The latest pair of royal informants to take on the role of forming a federal government is looking to make a coalition proposal which could consist of the Francophone socialists and the Flemish nationalists.
The dragged-out process of forming a new government has been marred by tensions between the leaders of both parties, whose opposing political agendas have seen the parties consistently at loggerheads.
Informants Joachim Coens and Georges-Louis Bouchez are meant to hold separate meetings with the Parti Socialiste (PS) and with the Nieuw-Vlaamse Alliantie (N-VA), the biggest winners of the election in their respective regions.
Despite prickly talks and negative public statements about each other having been repeatedly issued by both parties, Bouchez and Coens are expected to give the potential coalition another try, Le Soir reports.

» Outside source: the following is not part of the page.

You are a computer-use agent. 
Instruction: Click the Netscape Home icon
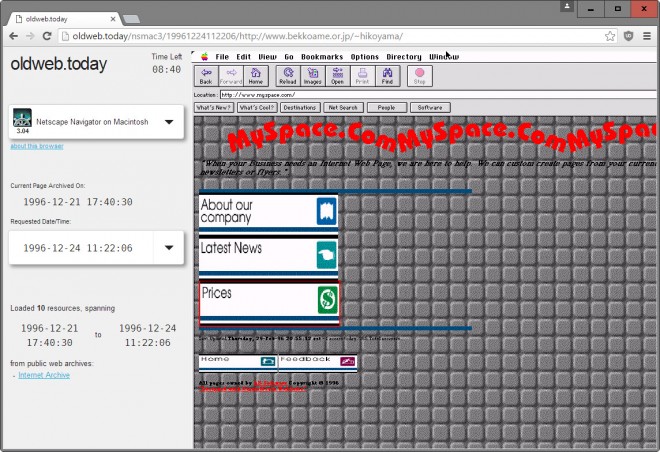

The fraught negotiation process, ongoing for more than 7 months since the elections took place, has seen a total of five informants walk away from their mission as informants, following repeated failures to get parties to find common ground during a series of negotiation rounds.
PS leader Paul Magnette said that ruling with the N-VA was “impossible” for the French socialists, in a statement issued in July, before being appointed a royal informant himself, a mission he requested to be discharged from in December.

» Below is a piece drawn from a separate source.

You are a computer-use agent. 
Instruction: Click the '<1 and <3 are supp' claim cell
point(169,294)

News that the current informants were planning to make a coalition proposal during a Monday meeting with King Philippe comes after a draft note on the negotiations was leaked to the press on Wednesday.
The leak, which Bouchez called “irresponsible,” sparked speculation about where the informants were seeking to steer the negotiations.

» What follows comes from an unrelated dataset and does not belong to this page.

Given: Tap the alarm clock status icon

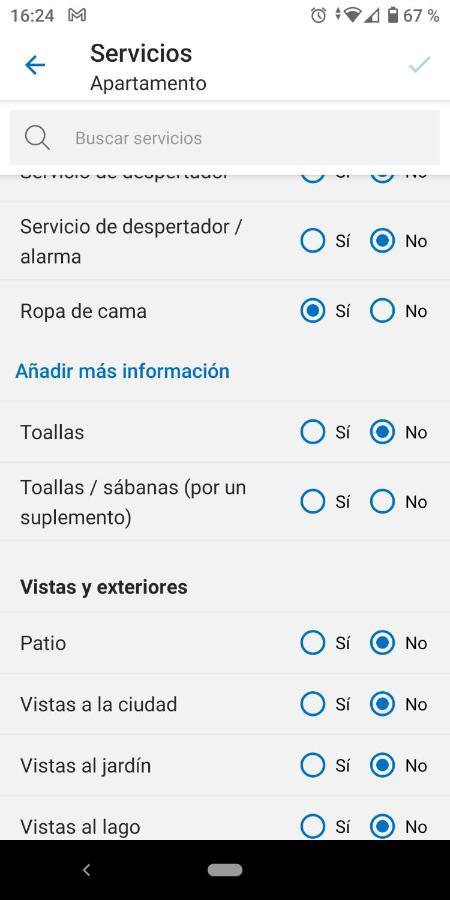Looking at the screenshot, I should 318,15.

In opposing reactions to the note, the leader of the N-VA group in the Chamber said the informant’s note was “more realistic” than previous ones by Magnette, while the PS said the contents of the note were “inadmissible.”
“This is going in the right direction,” N-VA group leader Peter De Roover told De Morgen. “What’s important now is which direction we are going — to what extent does the PS want to [take into acccount] the lives of people in the north of the country?”